As she's walking, men start to whistle at her. One man, whose behaviour can only be described as leering, looks her up and down and says, "nice shoes, lady". Delevingne flashes a smile at him.

Pause.

  1. If a man you've never met before and who is creepily staring at you on the street ever says this to you - he's probs not that interested in your shoes.
  2. No woman ever appreciated being called 'lady' by a stranger.

Moving on.

She struts her way in front of oncoming traffic, and cars start beeping at her. Just as I'm contemplating how mortified I would be in that scenario, she makes eye contact with another pair of shoes and... makes sexual eyes at them. 

So sxc

It's sad because the shoes are just trying to be shoes, and she's already wearing shoes! That she seemed to like approximately 20 seconds ago. Then all of a sudden, the music stops. She sees a familiar face on the street corner.

"Hi, Sal!" Delevingne says in her posh British accent. "Hey hey, there she is!" responds Sal in a very New York accent. "I'm staving, can I have my usual please?" she asks, and Sal responds, "I gotchya".

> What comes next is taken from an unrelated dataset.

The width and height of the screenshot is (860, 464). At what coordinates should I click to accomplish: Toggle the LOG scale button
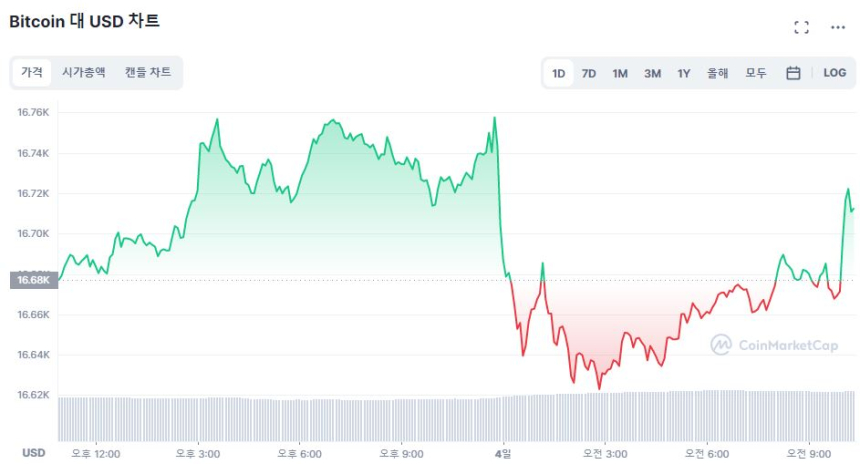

At no point does Delevingne pay for the food the man makes for her. He hands her what looks like a crepe and she says, "you're a beautiful man, night Sal!" but... there's so many unanswered questions.

Who is Sal? Is Cara Delevingne meant to be Cara Delevingne or is she playing a character? Has she been out anywhere or did she just want food from Sal? Why is she so overdressed for a crepe?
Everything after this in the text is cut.